***** TEXTE PROPOSÉ *****
Expérimentation menée sur l'A31, le 10 juillet 2009 à Féy où la vitesse est limitée à 110km/h. Cette expérimentation doit permettre une réduction de 7% des gaz à effet de serre sur le trajet. AFP PHOTO JEAN-CHRISTOPHE VERHAEGEN (Photo by JEAN-CHRISTOPHE VERHAEGEN / AFP)

Des propos tenus en juin 2020, lorsque la Première ministre occupait le poste de ministre de la Transition écologique et solidaire.

L'interview, qui date de juin 2020, est remise en avant par plusieurs médias spécialisés dans l'automobile depuis la nomination d'Élisabeth Borne comme Première ministre. Elle est interrogée sur BFMTV comme ministre de la Transition écologique suite à certaines propositions de la Convention citoyenne pour le climat.

Parmi ces 149 propositions, celle de diminuer la vitesse maximale autoriser à 110 km/h sur autoroute, contre 130 km/h aujourd'hui. La ministre se dit alors favorable "à titre personnel" à une telle mesure.

"Il faut reporter le débat sur les 110km/h"
*****
# EXERCICES
1 – Modifiez le passage de l'article sur la limitation à 110 km/h qui commence à "Des propos tenus" et se termine à "pour le climat." : recopiez-le en remplaçant "Première ministre" par "cheffe du gouvernement".
2 – Répondez à ces questions d'après l'article sur la limitation à 110 km/h.
(a) Sur quelle autoroute l'expérimentation de juillet 2009 a-t-elle été menée ?
(b) Sur quelle chaîne Élisabeth Borne a-t-elle été interrogée en juin 2020 ?
(c) Combien de propositions la Convention citoyenne pour le climat a-t-elle formulées ?
3 – Poursuivez l'article sur la limitation de vitesse à 110 km/h sur autoroute à partir de sa dernière phrase.
Le listing n'est d'aucune utilité ici.
***** EXTRAIT DE DONNÉES *****
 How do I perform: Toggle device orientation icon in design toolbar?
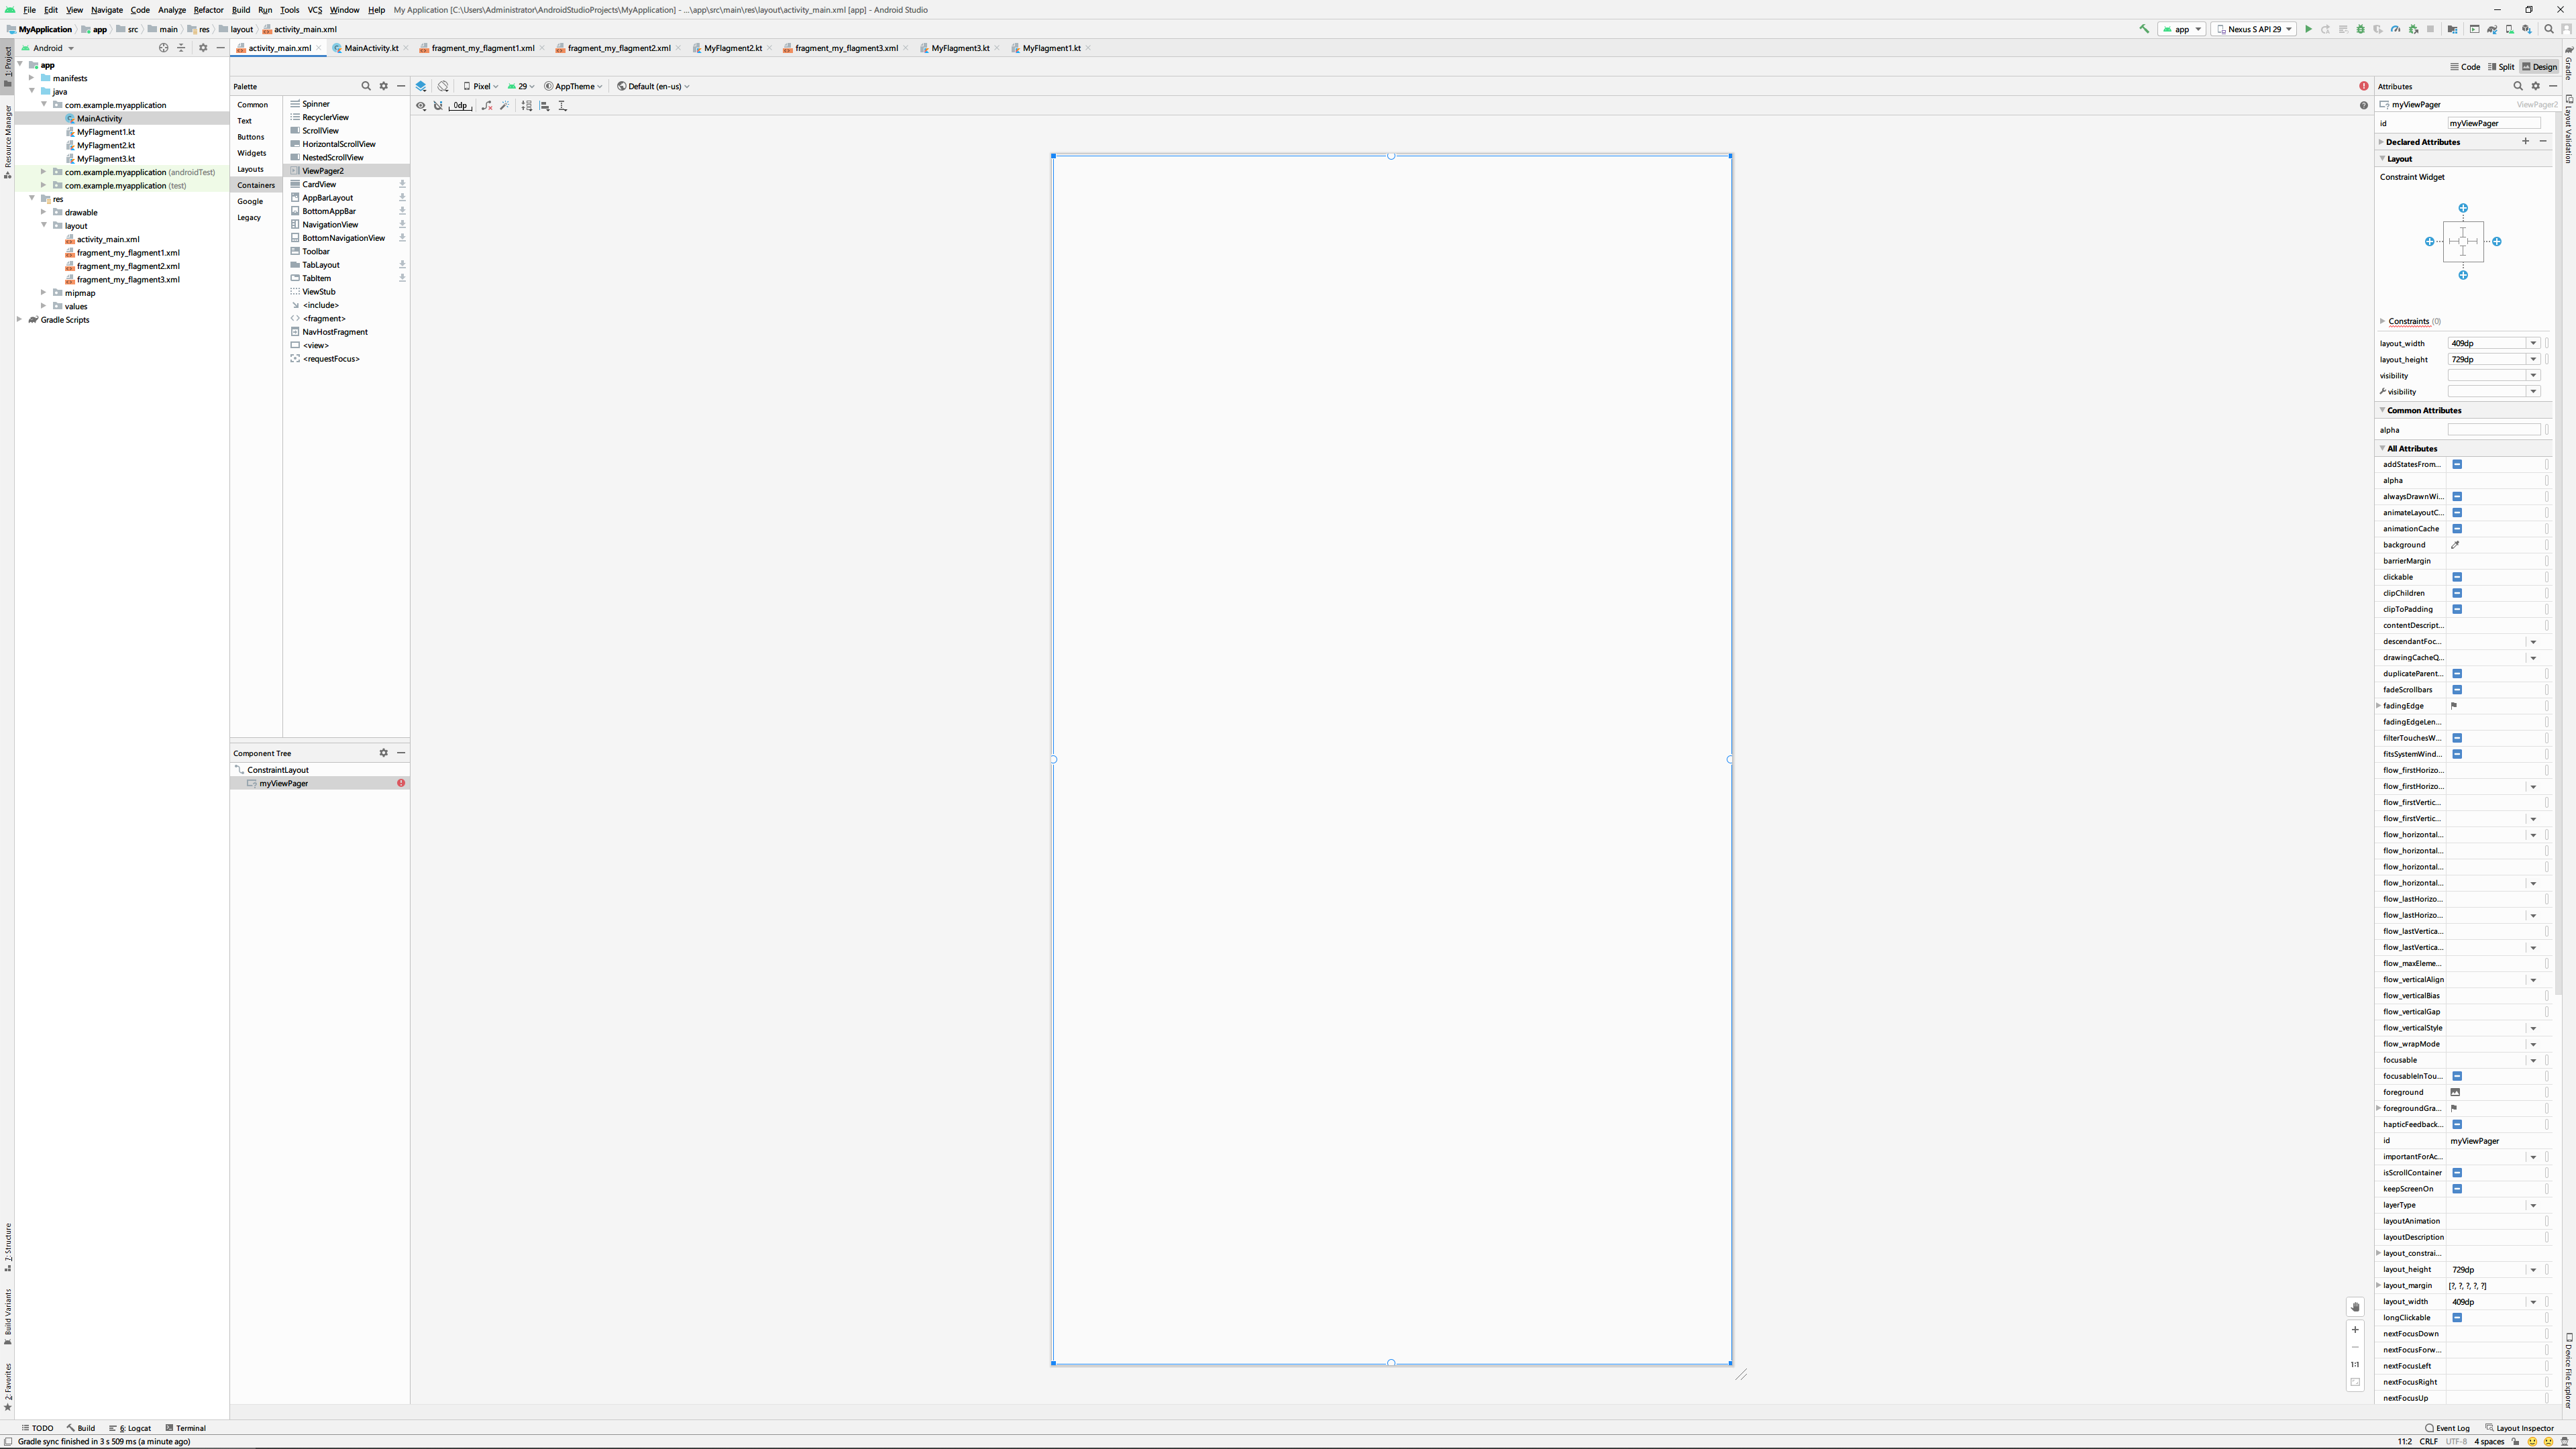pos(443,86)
*****
# CORRIGÉS
1 –
Des propos tenus en juin 2020, lorsque la cheffe du gouvernement occupait le poste de ministre de la Transition écologique et solidaire.

L'interview, qui date de juin 2020, est remise en avant par plusieurs médias spécialisés dans l'automobile depuis la nomination d'Élisabeth Borne comme cheffe du gouvernement. Elle est interrogée sur BFMTV comme ministre de la Transition écologique suite à certaines propositions de la Convention citoyenne pour le climat.

2 –
(a) Sur l'A31.
(b) Sur BFMTV.
(c) 149 propositions.

3 –
Le président Emmanuel Macron avait finalement décidé de ne pas retenir cette proposition. "Jamais la transition écologique ne doit se faire au détriment des communes, des régions qui sont les plus enclavées, c’est pour cela que je crois qu’il faut reporter le débat sur les 110km/h", avait justifié le président. Sauf que reporter n'est pas renoncer, et l'arrivée d'Elisabeth Borne à Matignon pourrait faire revenir cette proposition sur le devant de la scène, alors qu'elle sera directement en charge de la planification écologique.

Une réduction de 20% des émissions de gaz à effet de serre

Une mesure qui a un sens d'un point de vue écologique. "Les avantages pour le climat sont réels puisqu’ils permettent une réduction de 20% des émissions de gaz à effet de serre en moyenne sur ces transports. Ils permettent également de faire baisser la mortalité et les dommages corporels sur les routes et peuvent contribuer à réduire les bouchons", expliquaient les citoyens de la Convention pour le climat (CCC) pour justifier leur proposition.

Selon l’Ademe, qui a publié une étude sur la question en 2014, "une réduction de la vitesse sur les voies rapides peut entraîner une baisse des émissions pouvant aller jusqu’à 20% pour les oxydes d’azote et les particules fines PM10 et jusqu’à 8% pour les polluants dans l’air ambiant". "La limitation de vitesse permet d’agir sur le trafic en le fluidifiant et en réduisant la congestion", précise l'agence de l'environnement et de la maitrise de l'énergie.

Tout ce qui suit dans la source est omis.